Фрагмент текста:
■ ■ ■ ■ ■ ■ ■

Уже к лету 1917 года било в глаза типичное для революции явление: чрезвычайное увеличение смертности горожан, которое, казалось бы, непосредственно не вытекало из самых событий. На улицах все время попадались похоронные процессии, а у ворот кладбищ было небывалое зрелище - очереди. По целым часам стояли катафалки, ожидая пропуска. Вымирал слабый элемент, не могущий приспособиться к тяжелым условиям новой жизни. В 1918 году хватила тяжелая эпидемия гриппа, которую прозвали испанкой. Число жертв этой эпидемии было неисчислимо больше убитых и растерзанных толпой, но оно проходило в обычных формах и потому было мало заметно.
Всюду царили сыск, шпионаж, доносы, подозрительность. Конечно, впоследствии, при режиме большевиков, эти явления достигли несравненно больших размеров, но и тогда они уже отравляли жизнь. Друг друга арестовывали, подстрекали, ненавидели. Газеты своими подлыми статьями отравляли психику людей, и часто журналисты несли смерть на острие своего пера.
Летом в Киеве еще функционировал Купеческий сад. И здесь особенно ярко проявилась одна из карикатур революции. В промежутке между двумя творениями человеческого гения - увертюрой Берлиоза и симфонией Бетховена - на эстраду выползала неуклюжая фигура бандита-матроса Черноморского флота и в потугах своей первобытной мысли клещами вытаскивала из своей глотки слова. Под суфлера он твердил заученную речь, ругая буржуев и призывая к разделке с ними, а буржуазная публика тупо слушала и аплодировала. Так на эстраде гений сплетался с бандитом.

■ ■ ■ ■ ■ ■ ■

Предоставленный материал:
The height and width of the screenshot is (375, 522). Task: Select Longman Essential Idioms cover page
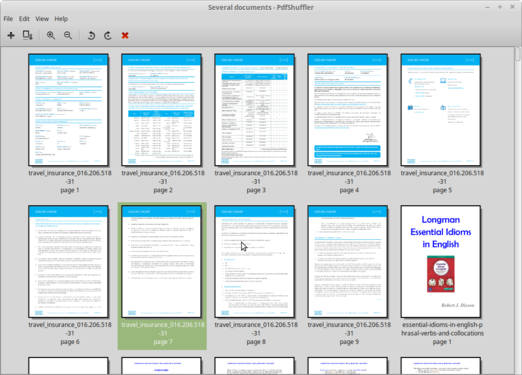[441, 261]
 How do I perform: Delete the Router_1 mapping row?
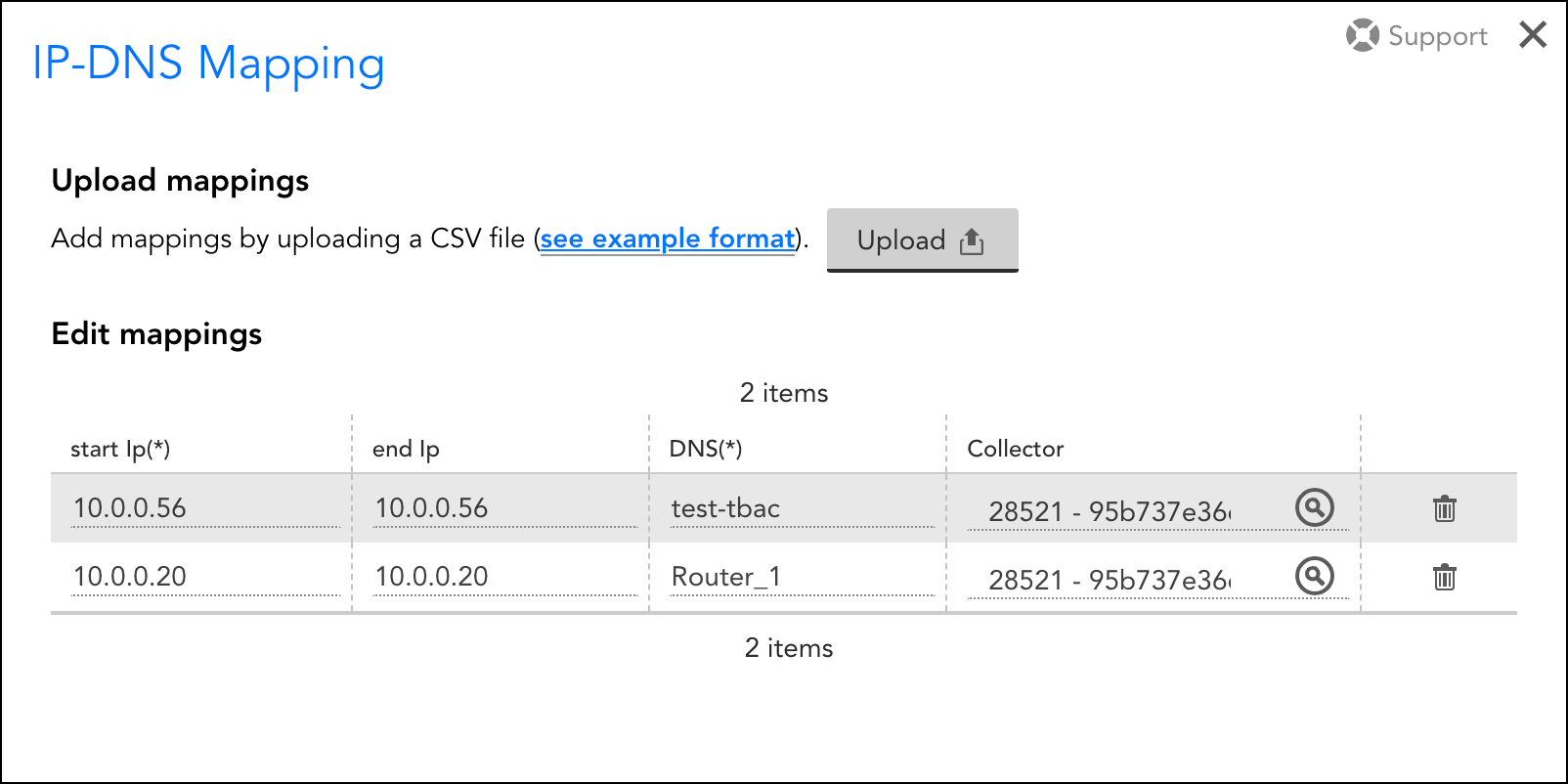[x=1444, y=577]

■ ■ ■ ■ ■ ■ ■

Условие задания: Воспроизведите целиком и дословно фрагмент текста о жизни горожан в 1917–1918 годах. Материал приводится отдельно от фрагмента текста.

Ваше решение:
Уже к лету 1917 года било в глаза типичное для революции явление: чрезвычайное увеличение смертности горожан, которое, казалось бы, непосредственно не вытекало из самых событий. На улицах все время попадались похоронные процессии, а у ворот кладбищ было небывалое зрелище - очереди. По целым часам стояли катафалки, ожидая пропуска. Вымирал слабый элемент, не могущий приспособиться к тяжелым условиям новой жизни. В 1918 году хватила тяжелая эпидемия гриппа, которую прозвали испанкой. Число жертв этой эпидемии было неисчислимо больше убитых и растерзанных толпой, но оно проходило в обычных формах и потому было мало заметно.
Всюду царили сыск, шпионаж, доносы, подозрительность. Конечно, впоследствии, при режиме большевиков, эти явления достигли несравненно больших размеров, но и тогда они уже отравляли жизнь. Друг друга арестовывали, подстрекали, ненавидели. Газеты своими подлыми статьями отравляли психику людей, и часто журналисты несли смерть на острие своего пера.
Летом в Киеве еще функционировал Купеческий сад. И здесь особенно ярко проявилась одна из карикатур революции. В промежутке между двумя творениями человеческого гения - увертюрой Берлиоза и симфонией Бетховена - на эстраду выползала неуклюжая фигура бандита-матроса Черноморского флота и в потугах своей первобытной мысли клещами вытаскивала из своей глотки слова. Под суфлера он твердил заученную речь, ругая буржуев и призывая к разделке с ними, а буржуазная публика тупо слушала и аплодировала. Так на эстраде гений сплетался с бандитом.